DIRECTIONS FOR THIS TASK:
Find every line below that contains the word "pane" and copy each of those lines in full.

--- Start of DATA EXCERPTS ---

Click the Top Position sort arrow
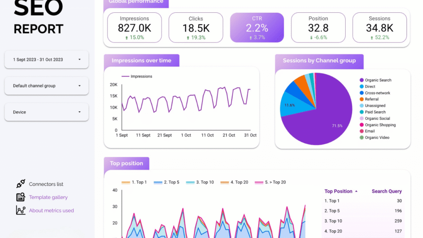This screenshot has width=423, height=238. coord(356,191)
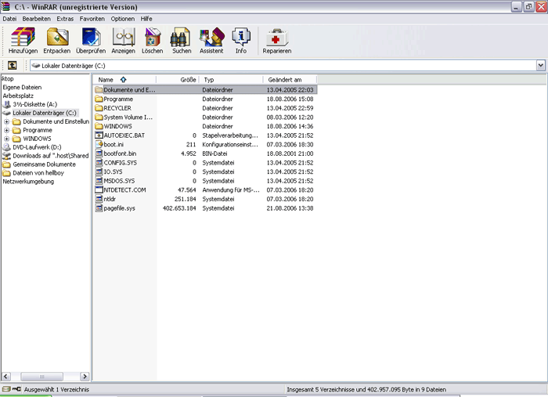Run the Überprüfen test tool
This screenshot has width=548, height=397.
[92, 40]
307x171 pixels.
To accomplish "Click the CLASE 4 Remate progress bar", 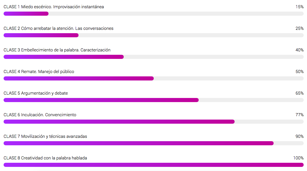I will [154, 78].
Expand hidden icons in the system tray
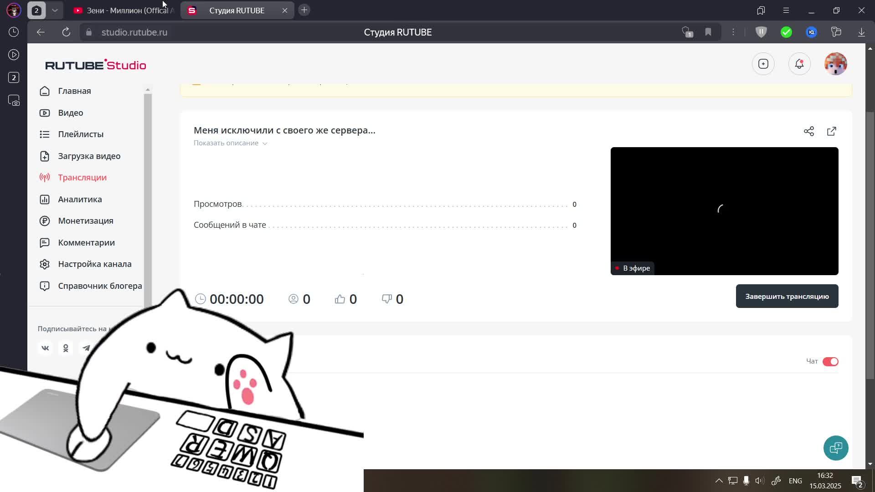This screenshot has height=492, width=875. coord(719,481)

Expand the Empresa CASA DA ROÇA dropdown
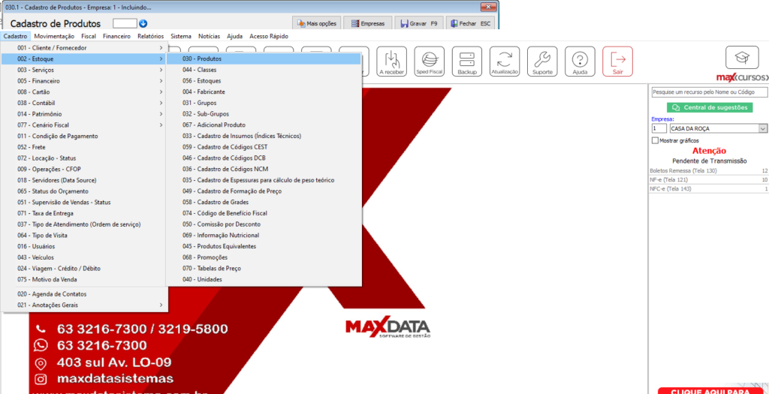click(x=763, y=129)
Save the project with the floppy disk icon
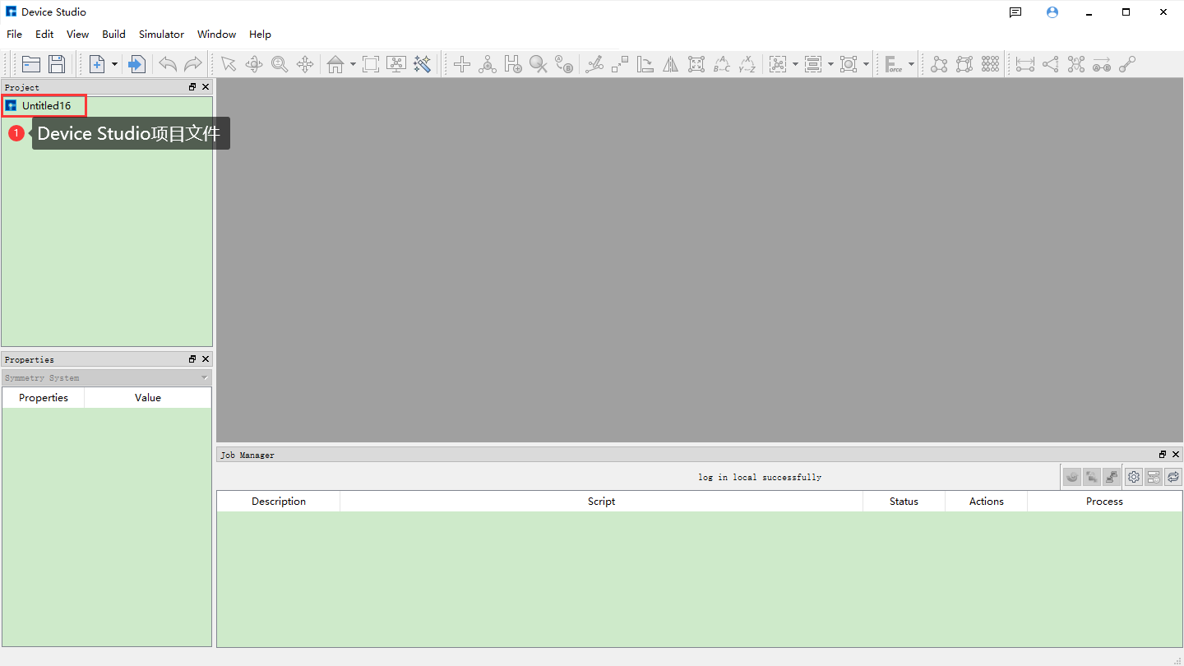The width and height of the screenshot is (1184, 666). (57, 64)
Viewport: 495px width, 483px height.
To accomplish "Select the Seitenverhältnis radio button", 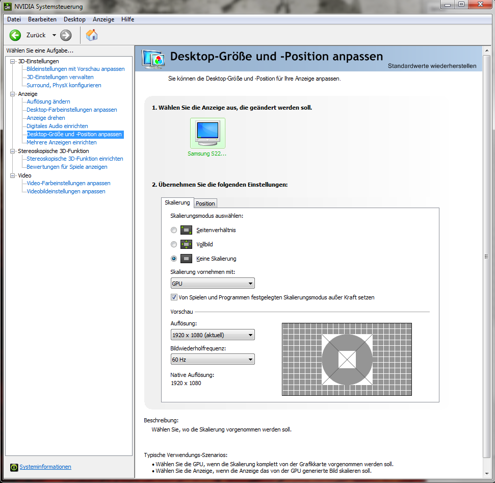I will coord(174,230).
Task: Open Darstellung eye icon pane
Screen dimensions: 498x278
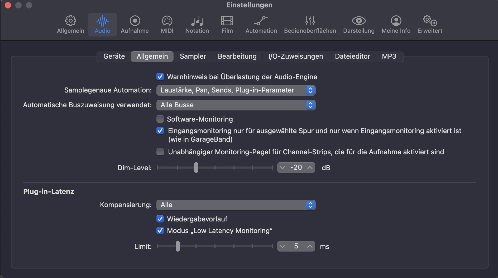Action: pyautogui.click(x=359, y=24)
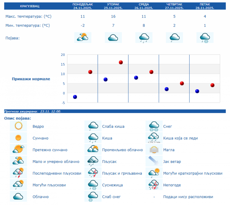This screenshot has height=205, width=230.
Task: Click Friday's sleet forecast icon
Action: [x=205, y=37]
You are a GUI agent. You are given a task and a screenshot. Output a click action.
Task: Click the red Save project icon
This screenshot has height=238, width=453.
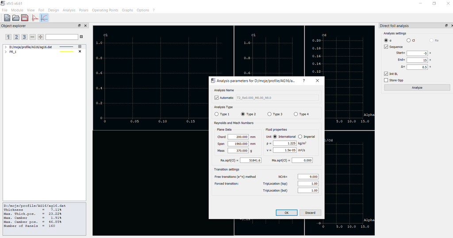25,18
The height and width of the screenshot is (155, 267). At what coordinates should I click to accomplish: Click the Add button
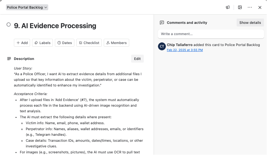point(22,43)
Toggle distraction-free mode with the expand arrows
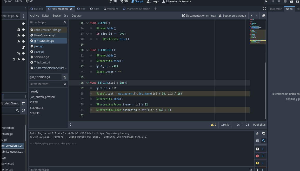This screenshot has width=300, height=171. tap(264, 9)
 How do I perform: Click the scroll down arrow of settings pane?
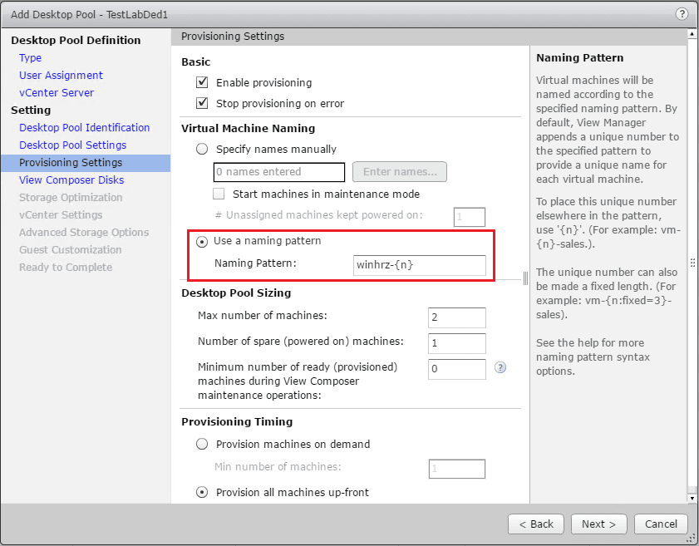(x=692, y=497)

--- End of DATA EXCERPTS ---

ANSWER TO THE TASK:
Task: Open Darstellung eye icon pane
 How do I perform: Click the scroll down arrow of settings pane?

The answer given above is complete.